A Western security expert said foreign fighters had been flying into Mogadishu by the hundreds over the past few days and preparations for war were evident.

 

"On the ground, this is being backed up by reinforcements on both sides, and an influx of foreign fighters in support of the SICC," the expert said.

 

Just outside Buur Hakaba, the SICC base closest to Baidoa, witnesses reported both sides digging trenches and moving troops.

 

"I witnessed Ethiopian and government troops on high alert.
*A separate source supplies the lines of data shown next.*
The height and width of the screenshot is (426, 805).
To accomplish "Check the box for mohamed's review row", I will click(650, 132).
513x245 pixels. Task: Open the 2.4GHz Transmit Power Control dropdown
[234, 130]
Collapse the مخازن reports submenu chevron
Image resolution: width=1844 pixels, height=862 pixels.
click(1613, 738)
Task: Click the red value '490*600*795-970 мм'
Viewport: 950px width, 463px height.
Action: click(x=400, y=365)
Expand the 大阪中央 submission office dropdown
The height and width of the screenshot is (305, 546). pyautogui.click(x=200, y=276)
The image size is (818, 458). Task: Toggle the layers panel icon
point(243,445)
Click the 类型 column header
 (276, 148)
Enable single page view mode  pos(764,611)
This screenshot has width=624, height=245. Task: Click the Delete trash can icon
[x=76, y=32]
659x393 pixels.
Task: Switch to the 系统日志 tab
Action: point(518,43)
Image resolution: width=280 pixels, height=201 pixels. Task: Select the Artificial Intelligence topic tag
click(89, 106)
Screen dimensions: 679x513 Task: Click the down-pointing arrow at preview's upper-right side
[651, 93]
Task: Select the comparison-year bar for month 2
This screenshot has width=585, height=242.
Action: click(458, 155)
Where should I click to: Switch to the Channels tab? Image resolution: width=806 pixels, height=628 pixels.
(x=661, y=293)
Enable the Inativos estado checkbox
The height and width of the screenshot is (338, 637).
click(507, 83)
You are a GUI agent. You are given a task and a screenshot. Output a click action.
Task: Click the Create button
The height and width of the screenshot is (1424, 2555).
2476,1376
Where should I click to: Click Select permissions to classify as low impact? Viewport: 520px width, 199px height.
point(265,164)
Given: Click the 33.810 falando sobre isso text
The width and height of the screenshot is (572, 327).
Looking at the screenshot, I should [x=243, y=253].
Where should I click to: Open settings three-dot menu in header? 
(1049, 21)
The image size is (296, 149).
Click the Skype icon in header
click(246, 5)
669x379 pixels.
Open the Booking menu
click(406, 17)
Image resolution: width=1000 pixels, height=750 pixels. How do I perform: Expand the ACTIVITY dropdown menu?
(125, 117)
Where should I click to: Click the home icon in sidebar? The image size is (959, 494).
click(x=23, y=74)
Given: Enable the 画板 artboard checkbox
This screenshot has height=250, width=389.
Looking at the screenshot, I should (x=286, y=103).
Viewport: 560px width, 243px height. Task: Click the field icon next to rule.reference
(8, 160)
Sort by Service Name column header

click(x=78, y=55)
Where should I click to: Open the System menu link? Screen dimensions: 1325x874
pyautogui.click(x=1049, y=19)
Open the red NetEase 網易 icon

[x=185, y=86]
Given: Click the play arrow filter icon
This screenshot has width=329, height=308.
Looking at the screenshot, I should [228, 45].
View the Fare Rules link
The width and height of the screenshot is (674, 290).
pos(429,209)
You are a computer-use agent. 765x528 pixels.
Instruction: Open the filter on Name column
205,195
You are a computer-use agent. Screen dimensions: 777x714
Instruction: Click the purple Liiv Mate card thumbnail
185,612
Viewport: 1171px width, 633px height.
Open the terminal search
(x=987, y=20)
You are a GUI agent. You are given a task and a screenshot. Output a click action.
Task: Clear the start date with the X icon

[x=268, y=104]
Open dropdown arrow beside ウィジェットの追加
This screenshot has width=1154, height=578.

After less than a mile I saw the SICC on a defence line and moving toward Daynunay," said Isman Ibrahim Hassan, a Baidoa shopkeeper who was in Buur Hakaba on his way to Mogadishu.

 

Daynunay is the forward government post on the road to Mogadishu, which passes Buur Hakaba, where both sides have been building up for months.

 

Shop owner Abdifaitah Ali Isak said by telephone from Baidoa: "I saw a convoy of Ethiopian trucks, including nine towing heavy artillery, moving to the front."

 

The Islamists deny having foreign fighters in their ranks, but experts dismiss that and al-Qaeda leader Osama bin Laden has called on jihadists to fight foreign troops in Somalia.

 

In the southern port of Kismayu, the Islamists said they had signed up 900 men and 100 women in the three days since opening a recruiting office there.

 

"We will give them training and then they will go to the front," senior Islamist Sheikh Hassan Yacquob told Reuters.

 

Among the new recruits was 13-year-old Mohamed Mahamud. "My parents don't want me to go to war but I want to fight for my country," he said.

 

A European Union delegation visiting Mogadishu urged the Islamic militias to resume peace talks with the government, an Islamic official said.

 

The five-member delegation, including the Italian envoy to Somalia, Mario Raffaelli, met top Islamic leaders on Tuesday and was due to meet soon with members of the government in Baidoa.

 

However Ethiopian Prime Minister Meles Zenawi, who yesterday accused the SICC of months of aggression toward Ethiopia, seemed to be preparing for war.

 

"We do not see any new thing which requires any new response ... We have been trying to get this resolved peacefully," he said.

 

A COUNTRY IN CHAOS

ISLAMIC COURTS: Somalia has not had a proper government for 15 years. Instead, warlords have been fighting for control of territory. The Union of Islamic Courts, which now controls most of southern Somalia and the capital, Mogadishu, was formed from local Islamic courts and became the country's strongest fighting force. The US says it is linked to terrorist groups, including al-Qaeda, but it denies it.

 

TRANSITIONAL GOVERNMENT: In January 2004 warlords and politicians signed a deal to set up a new parliament. After its inauguration in Kenya, politicians elected Abdullahi Yusuf as president by a large majority. Mr Yusuf, isolated in the tiny town of Baidoa, has called for African Union peacekeepers to help disarm the militias. Ethiopian troops have moved in to help defend the parliament's members.